Building a Linux cluster using PXE, DHCP, TFTP and NFS

Building a small Linux cluster is a lot simpler than I thought it would be. That said, there are a number of snags and pitfalls along the way, and it’s hard to find a comprehensive and up to date set of instructions online. There are also different approaches, either doing everything manually or using a system such LTSP. This post describes my experiences setting up a cluster manually.

Warning: This is a long post! The steps are all relatively simple but there are a lot of them. Feedback is welcome in the comments section at the bottom. And if you need a Linux cluster but the instructions below sound like too much work, we’re available for hire! Contact us for a quote.

The plan

The basic idea is to have one cluster head node or master, with one or more identical slave nodes. The head node should have two network cards and is essentially a conventional Linux install. One network card will be connected to your main network, and presumably from there to the internet. The other network card will be connected to a switch, to which the slave nodes are then connected. The slave nodes boot over this small network and get their configuration from the head node. They all share the same read-only NFS filesystem, although if you need local scratch space, e.g. for /tmp, that’s fairly straightforward to set up. I used Ubuntu 16.04 but similar steps will apply to other Linux distros.

Prerequisites

Before starting this guide, you’ll need to install Ubuntu onto your head node. I won’t go into the details of how to do that as there are many, many guides online about setting up an Ubuntu server. Once that’s done, you’ll need to configure each of the slave nodes to boot using PXE. This is usually a BIOS/EFI setting, specific to the particular model of computer. Again, there are plenty of instructions online about how to do this so I won’t cover it here. Come back once you’ve sorted out those two parts. Finally (and optionally) you may want to get the network hardware MAC addresses of the slave nodes. Once again, searching the internet is your friend. I’ll just mention here that if you boot a live CD on each head node in turn and run ifconfig, you’ll see something like this:

eth0      Link encap:Ethernet  HWaddr 01:23:45:67:89:00  
          UP BROADCAST MULTICAST  MTU:1500  Metric:1
          RX packets:0 errors:0 dropped:0 overruns:0 frame:0
          TX packets:0 errors:0 dropped:0 overruns:0 carrier:0
          collisions:0 txqueuelen:1000 
          RX bytes:0 (0.0 B)  TX bytes:0 (0.0 B)
          Interrupt:20 Memory:d0700000-d0720000 

lo        Link encap:Local Loopback  
          inet addr:127.0.0.1  Mask:255.0.0.0
          inet6 addr: ::1/128 Scope:Host
          UP LOOPBACK RUNNING  MTU:65536  Metric:1
          RX packets:8286 errors:0 dropped:0 overruns:0 frame:0
          TX packets:8286 errors:0 dropped:0 overruns:0 carrier:0
          collisions:0 txqueuelen:1 
          RX bytes:699676 (699.6 KB)  TX bytes:699676 (699.6 KB)

The HWaddr part on the eth0 line is its MAC address. If you have multiple network interfaces, make sure you note down the MAC address of the one you’re going to use to connect the node to the cluster.

...

## Task to complete
Extend the Linux cluster guide above by writing the section that would come next, picking up after its last sentence.

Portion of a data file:
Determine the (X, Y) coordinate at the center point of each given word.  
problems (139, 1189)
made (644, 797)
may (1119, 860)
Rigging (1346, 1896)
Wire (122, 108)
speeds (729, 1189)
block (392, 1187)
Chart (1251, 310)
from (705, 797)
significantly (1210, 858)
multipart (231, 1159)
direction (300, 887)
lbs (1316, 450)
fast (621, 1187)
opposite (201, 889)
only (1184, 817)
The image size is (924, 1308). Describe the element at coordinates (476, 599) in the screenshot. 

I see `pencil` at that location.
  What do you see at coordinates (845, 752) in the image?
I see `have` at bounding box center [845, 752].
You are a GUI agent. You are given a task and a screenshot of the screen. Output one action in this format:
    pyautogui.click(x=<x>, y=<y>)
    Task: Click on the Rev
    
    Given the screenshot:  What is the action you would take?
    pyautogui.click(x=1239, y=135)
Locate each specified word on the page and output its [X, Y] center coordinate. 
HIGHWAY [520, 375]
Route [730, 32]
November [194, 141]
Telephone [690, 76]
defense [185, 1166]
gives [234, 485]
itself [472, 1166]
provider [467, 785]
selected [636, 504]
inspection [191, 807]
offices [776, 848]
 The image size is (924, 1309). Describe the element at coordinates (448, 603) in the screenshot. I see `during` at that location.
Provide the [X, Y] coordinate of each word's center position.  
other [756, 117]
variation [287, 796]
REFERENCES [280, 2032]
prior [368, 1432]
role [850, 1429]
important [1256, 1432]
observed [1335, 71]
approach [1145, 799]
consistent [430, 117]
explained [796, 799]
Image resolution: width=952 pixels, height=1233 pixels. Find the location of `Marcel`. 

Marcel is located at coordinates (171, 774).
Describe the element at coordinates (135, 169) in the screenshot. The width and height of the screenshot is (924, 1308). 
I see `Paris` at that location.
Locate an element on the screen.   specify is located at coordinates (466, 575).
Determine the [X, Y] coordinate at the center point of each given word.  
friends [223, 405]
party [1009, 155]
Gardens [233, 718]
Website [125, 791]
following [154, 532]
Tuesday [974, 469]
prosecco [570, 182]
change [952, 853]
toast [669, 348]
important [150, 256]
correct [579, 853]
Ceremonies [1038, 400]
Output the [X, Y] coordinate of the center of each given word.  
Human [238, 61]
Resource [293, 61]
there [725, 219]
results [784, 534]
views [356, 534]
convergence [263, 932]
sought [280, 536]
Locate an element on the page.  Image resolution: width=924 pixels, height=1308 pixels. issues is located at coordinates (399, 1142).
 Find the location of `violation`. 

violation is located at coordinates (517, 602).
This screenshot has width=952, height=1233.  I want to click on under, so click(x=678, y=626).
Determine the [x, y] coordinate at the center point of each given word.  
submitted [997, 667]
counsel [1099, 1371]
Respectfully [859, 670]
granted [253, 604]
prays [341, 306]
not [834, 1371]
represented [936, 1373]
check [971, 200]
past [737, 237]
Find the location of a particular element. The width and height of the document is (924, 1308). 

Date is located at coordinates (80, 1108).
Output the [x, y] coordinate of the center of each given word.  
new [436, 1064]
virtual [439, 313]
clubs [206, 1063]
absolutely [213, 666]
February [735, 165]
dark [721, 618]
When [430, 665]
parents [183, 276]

## Final result
Done with the prerequisites? Right, you’re now ready to start the configuration. All of these instructions should be carried out on the head node. Don’t touch the slave nodes until the end. All commands should be run as root, I’m just too lazy to keep typing sudo. If you run sudo -s before you start, that will get you a root prompt.

DHCP server

First, install a DHCP server using apt-get install isc-dhcp-server. This allows the head node to hand out IP addresses to the slave nodes. You then need to configure it by editing the file /etc/dhcp/dhcpd.conf. Here’s an example one, assuming that the network addresses are 192.168.144.x (chosen so as not to conflict with most common network setups):

allow booting;
allow bootp;

subnet 192.168.144.0 netmask 255.255.255.0 {
	range 192.168.144.20 192.168.144.250;
	option domain-name "example.com";
	option domain-name-servers 192.168.144.1;
	option broadcast-address 192.168.144.255;
	option routers 192.168.144.1;
	next-server 192.168.144.1;
	option subnet-mask 255.255.255.0;

	filename "/pxelinux.0";
}

# force the client to this ip for pxe.
# This isn't strictly necessary but forces each computer to always have the same IP address
host node21 {
	hardware ethernet 01:23:45:a8:50:26;
	fixed-address 192.168.144.21;
}

host node22 {
	hardware ethernet 01:23:45:a8:50:1e;
	fixed-address 192.168.144.22;
}

If you have more slave nodes, add more host nodeXX { ... } blocks. As I mentioned, this part is optional, but can be helpful in debugging. The hardware ethernet XX:XX:XX:XX:XX:XX part is the MAC address you looked up earlier.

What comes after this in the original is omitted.